Your assignment => Reproduce the Purity Ring page below in full, word for word.
##### Extracted text
Purity Ring

Purity Ring | What The Festival

Purity Ring is a Halifax/Montreal-based duo comprised of Corin Roddick and Megan James. Their debut album Shrines will be released on July 24th. Purity Ring make lullabies for the club, drawing equally from airy 90s R&B, lush dream pop, and the powerful, bone-rattling immediacy of modern hip hop. Megan’s remarkable voice is at once ecstatic and ethereal, soaring joyfully through Corin’s carefully chopped beats, trembling synths, and skewed vocal samples.

 

Despite the band’s young age (Corin is 21, Megan 24) and short gestation (they formed in late 2010), Purity Ring have delivered one of 2012’s most assured – and anticipated – debuts with Shrines. Indeed, Shrines feels like anything but a first record – its vocal hooks are inescapable, its lush production futuristic and sophisticated but also as pristine as anything on pop radio. The record’s 11 tracks trace a unique aesthetic universe that is carefully crafted and fully realised – deftly walking the lines between trap-rap exhilaration and otherworldly rapture, pleasurecentre pop and diaristic emotion, childlike dread and total self-possession. Purity Ring’s is a universe that invites exploration and demands revisiting.
##########
##### Data provided
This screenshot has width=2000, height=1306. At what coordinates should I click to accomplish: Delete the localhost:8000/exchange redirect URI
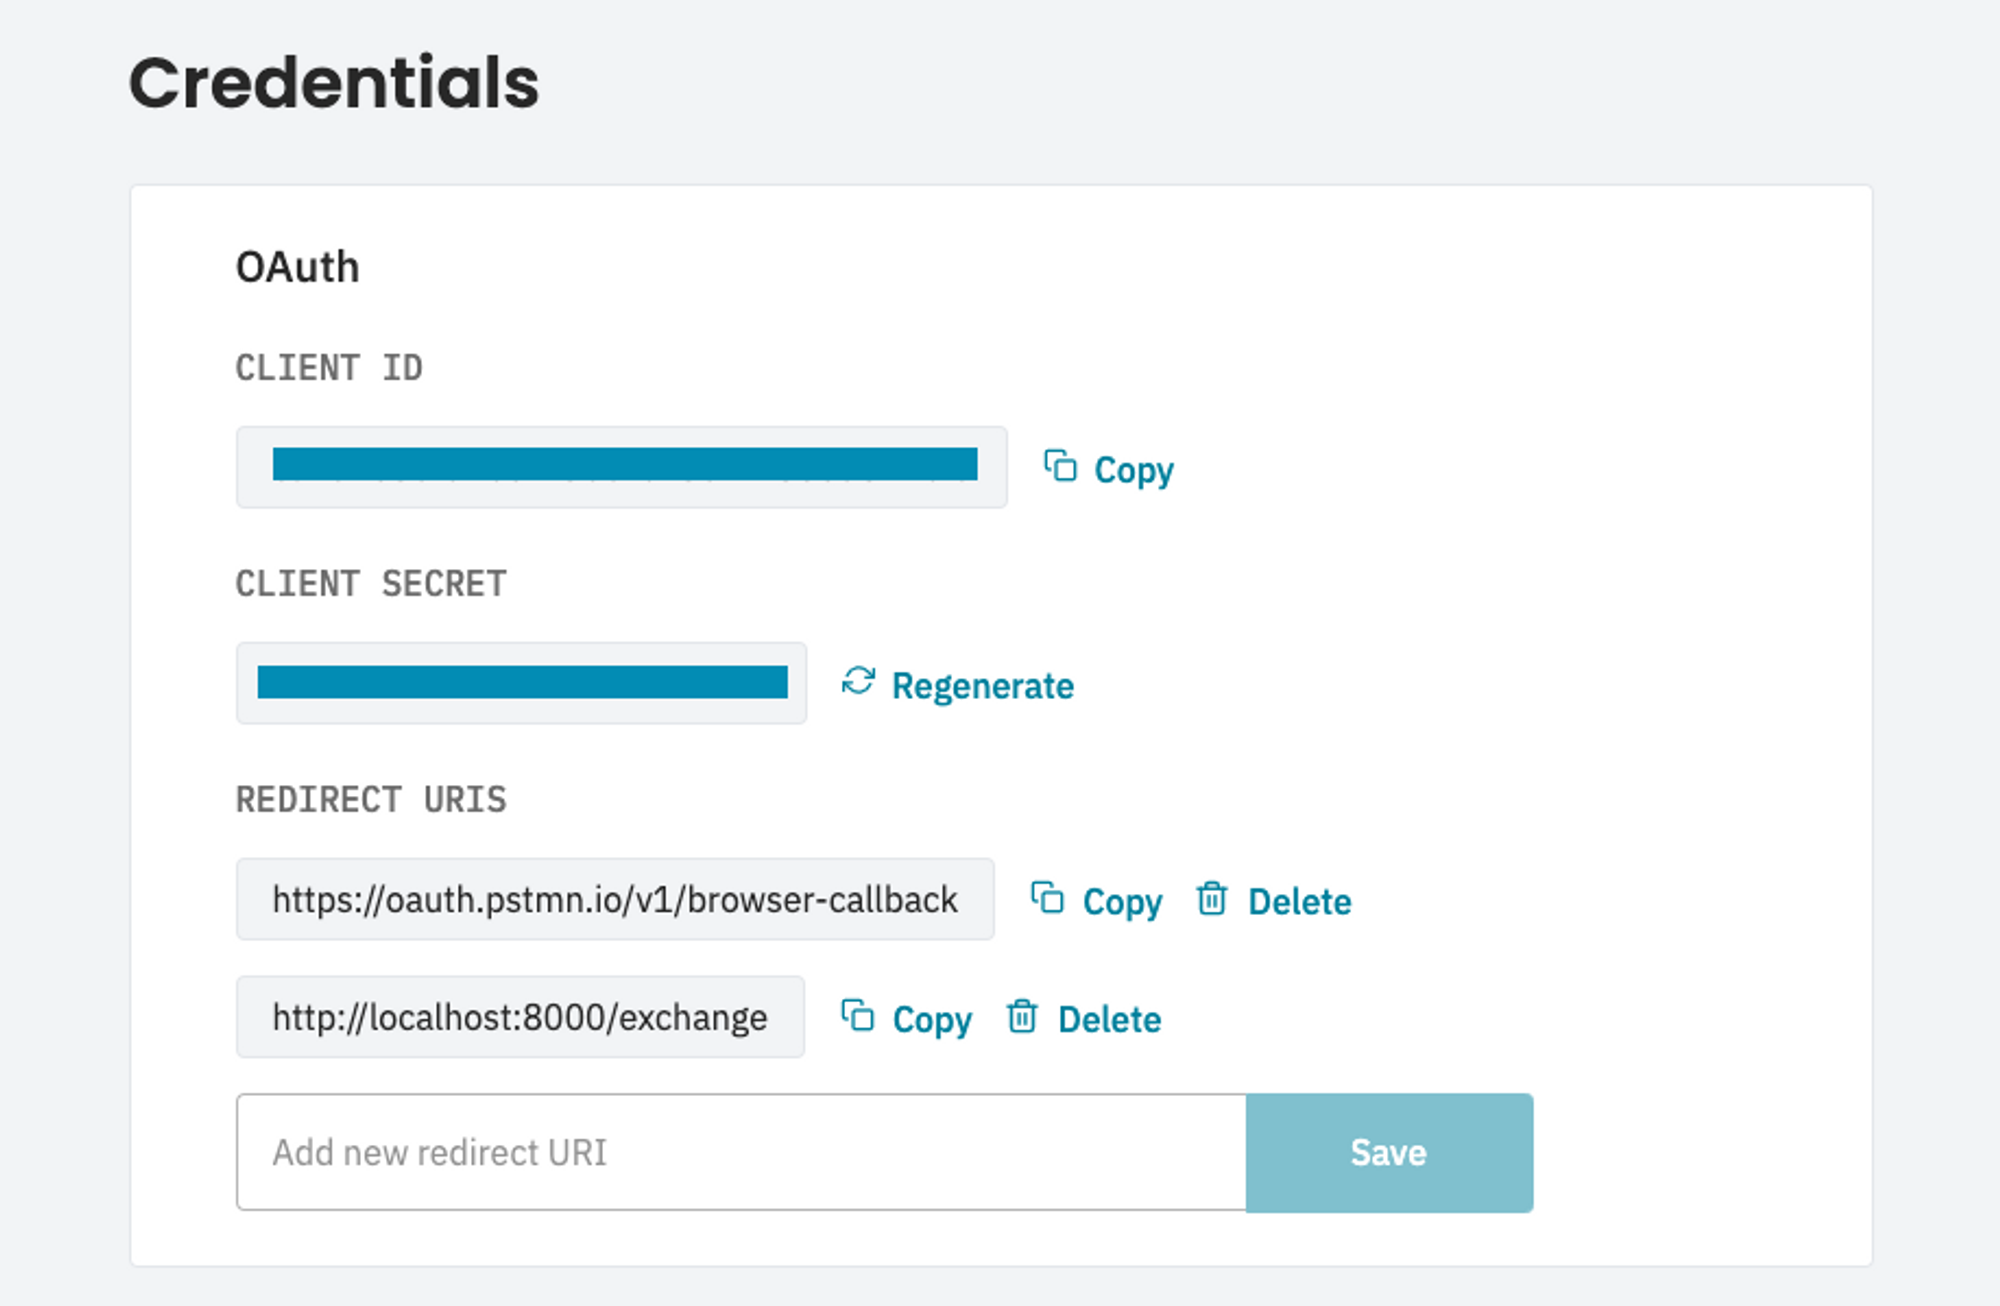tap(1109, 1020)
##########
Response for this exercise =>
Purity Ring

Purity Ring | What The Festival

Purity Ring is a Halifax/Montreal-based duo comprised of Corin Roddick and Megan James. Their debut album Shrines will be released on July 24th. Purity Ring make lullabies for the club, drawing equally from airy 90s R&B, lush dream pop, and the powerful, bone-rattling immediacy of modern hip hop. Megan’s remarkable voice is at once ecstatic and ethereal, soaring joyfully through Corin’s carefully chopped beats, trembling synths, and skewed vocal samples.

 

Despite the band’s young age (Corin is 21, Megan 24) and short gestation (they formed in late 2010), Purity Ring have delivered one of 2012’s most assured – and anticipated – debuts with Shrines. Indeed, Shrines feels like anything but a first record – its vocal hooks are inescapable, its lush production futuristic and sophisticated but also as pristine as anything on pop radio. The record’s 11 tracks trace a unique aesthetic universe that is carefully crafted and fully realised – deftly walking the lines between trap-rap exhilaration and otherworldly rapture, pleasurecentre pop and diaristic emotion, childlike dread and total self-possession. Purity Ring’s is a universe that invites exploration and demands revisiting.